Of course, Community and Parks and Recreation aren't the only strong shows that NBC has scheduled wrongly. Unlike many of the sitcoms that have aired on NBC on Thursday mights, The Michael J. Fox Show has a particularly strong cast (including Michael J. Fox and Wendell Pierce). It is also a very funny, well written show. Unfortunately, NBC decided to schedule it at 9:30PM Eastern/8:30PM Central following the much weaker Sean Saves the World. While Sean Saves the World was not necessarily a bad show (it was much better than either Up All Night or The Paul Reiser Show at any rate), it wasn't a particularly good show either.

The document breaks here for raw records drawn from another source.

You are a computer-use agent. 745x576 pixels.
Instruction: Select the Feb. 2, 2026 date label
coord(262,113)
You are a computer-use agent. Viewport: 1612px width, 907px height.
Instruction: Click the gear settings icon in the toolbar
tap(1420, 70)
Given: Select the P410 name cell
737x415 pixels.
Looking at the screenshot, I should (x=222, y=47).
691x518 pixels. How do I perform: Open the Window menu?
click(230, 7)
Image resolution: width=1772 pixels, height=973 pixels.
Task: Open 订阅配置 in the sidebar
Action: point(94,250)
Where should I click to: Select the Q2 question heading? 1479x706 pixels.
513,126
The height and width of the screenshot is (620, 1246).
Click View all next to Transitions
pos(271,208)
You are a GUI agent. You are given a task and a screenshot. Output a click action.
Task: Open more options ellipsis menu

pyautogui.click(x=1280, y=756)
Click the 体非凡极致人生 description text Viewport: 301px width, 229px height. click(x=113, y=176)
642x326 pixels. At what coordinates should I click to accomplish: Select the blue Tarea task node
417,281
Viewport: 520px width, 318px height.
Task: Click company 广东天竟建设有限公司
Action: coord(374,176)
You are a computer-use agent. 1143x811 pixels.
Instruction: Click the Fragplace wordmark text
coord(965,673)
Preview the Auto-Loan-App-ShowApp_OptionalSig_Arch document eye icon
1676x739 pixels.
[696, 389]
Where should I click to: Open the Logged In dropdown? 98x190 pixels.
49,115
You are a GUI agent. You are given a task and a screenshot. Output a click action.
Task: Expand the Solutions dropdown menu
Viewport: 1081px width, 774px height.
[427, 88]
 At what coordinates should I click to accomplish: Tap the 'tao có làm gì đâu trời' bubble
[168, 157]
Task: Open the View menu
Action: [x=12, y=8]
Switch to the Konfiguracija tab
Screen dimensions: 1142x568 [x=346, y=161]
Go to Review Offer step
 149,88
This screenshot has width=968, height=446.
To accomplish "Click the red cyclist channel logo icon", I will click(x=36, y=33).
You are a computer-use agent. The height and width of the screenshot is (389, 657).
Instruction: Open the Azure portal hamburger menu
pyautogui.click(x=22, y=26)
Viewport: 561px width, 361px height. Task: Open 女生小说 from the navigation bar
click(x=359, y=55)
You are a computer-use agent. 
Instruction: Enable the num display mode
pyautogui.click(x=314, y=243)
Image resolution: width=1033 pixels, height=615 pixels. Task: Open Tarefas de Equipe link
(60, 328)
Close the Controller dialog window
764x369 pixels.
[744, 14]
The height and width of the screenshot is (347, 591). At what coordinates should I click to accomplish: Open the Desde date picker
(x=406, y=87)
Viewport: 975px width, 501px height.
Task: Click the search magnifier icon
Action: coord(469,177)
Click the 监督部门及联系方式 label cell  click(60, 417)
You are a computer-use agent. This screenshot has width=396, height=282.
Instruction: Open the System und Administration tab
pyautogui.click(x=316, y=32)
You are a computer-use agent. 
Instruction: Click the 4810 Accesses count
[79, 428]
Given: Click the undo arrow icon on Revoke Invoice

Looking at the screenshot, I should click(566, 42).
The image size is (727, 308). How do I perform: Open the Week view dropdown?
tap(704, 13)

I have to suspect many viewers opted to watch The Crazy Ones on CBS instead and did not bother to switch the channel back to NBC to watch The Michael J. Fox Show. Had The Micahel J. Fox Show been scheduled at 9:00PM Eastern/8:00PM Central, it might have done much better in the ratings.

In the end the path NBC should take with its Thursday night comedies seems fairly clear to me. The network has already renewed Parks and Recreation. They should also renew Community and The Michael J. Fox Show. What is more they should also debut all three shows in September for the 2014-2015 season. As to the fourth, new sitcom they air on Thursday nights in the 2014-2015 season, they should make sure that it not only has a strong cast, but that it also has strong scripts. It takes more than actors to make a successful sitcom. It takes good writing as well. Now I can't say that NBC will once more dominate Thursday nights with that line up. In fact, I suspect they could still well lose the night to CBS and at least part of it to ABC. That having been said, I think NBC would do better than they have the past few years.